Phillipson, 41, says she is doing this to ease a recruitment crisis in teaching. You would have thought that with 13 weeks holiday a year (coinciding nicely with their own children) and with no weekend or night work there would be a queue around the block for such jobs.
But Phillipson knows she is playing to the Lefties in the teacher community. And there’s plenty of them.
Just listen to delegates at the annual National Education Union conference. Most of them would be happy in China.
Let’s be clear. If teachers start WFH (what next, bin men?) on a regular basis and only pop in when having a class, the whole school will break down very quickly.
Teachers hold the school together.

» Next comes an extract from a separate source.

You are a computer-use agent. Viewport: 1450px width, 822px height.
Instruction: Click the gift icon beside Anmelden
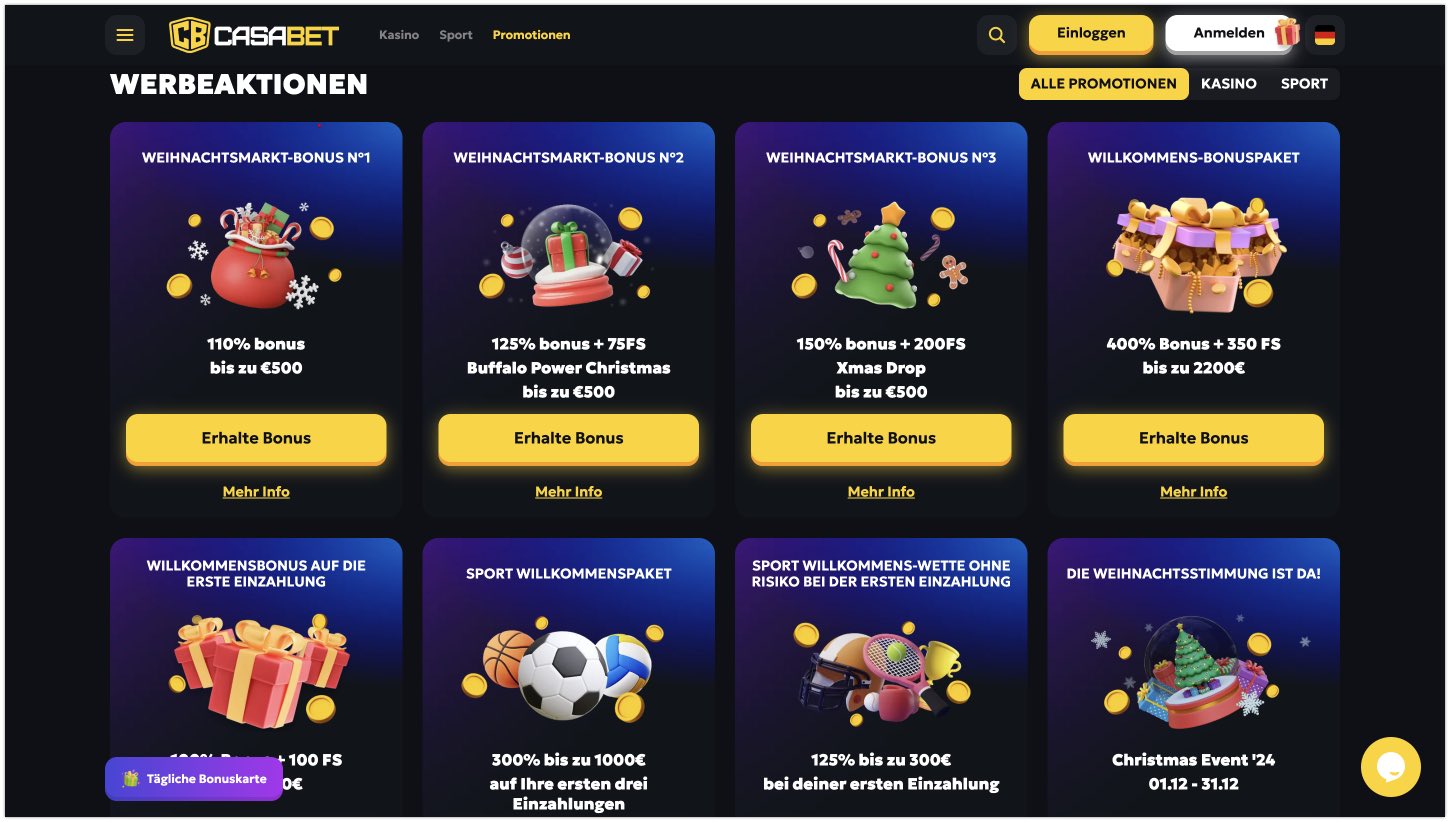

They are in the corridors, they are at the school gates, they are there for pastoral work, they are there for parents.
It’s not just about the class. They are literally part of the brickwork. There are other important signs that Phillipson is out of her depth.
As The Times points out Michael Gove’s school reforms were one of the few unqualified successes of the Tory years. He put academic knowledge back at the centre of education.
The effect? English schools rose up the OECD league tables, with early years literacy rates, at times, the best in the West.
The number of schools ranked as outstanding gradually climbed whereas in Scotland and Wales where the ‘’child-centered’’ model was pursued, attainment tumbled, dropping below the OECD average.
Parents in Scotland and Wales must look at their dim kids with despair. Phillipson appears to be driven by ideology rather than evidence.
She has just paused funding earmarked for new free schools whose independence from local authorities made them the engine of improved outcomes. That is shocking.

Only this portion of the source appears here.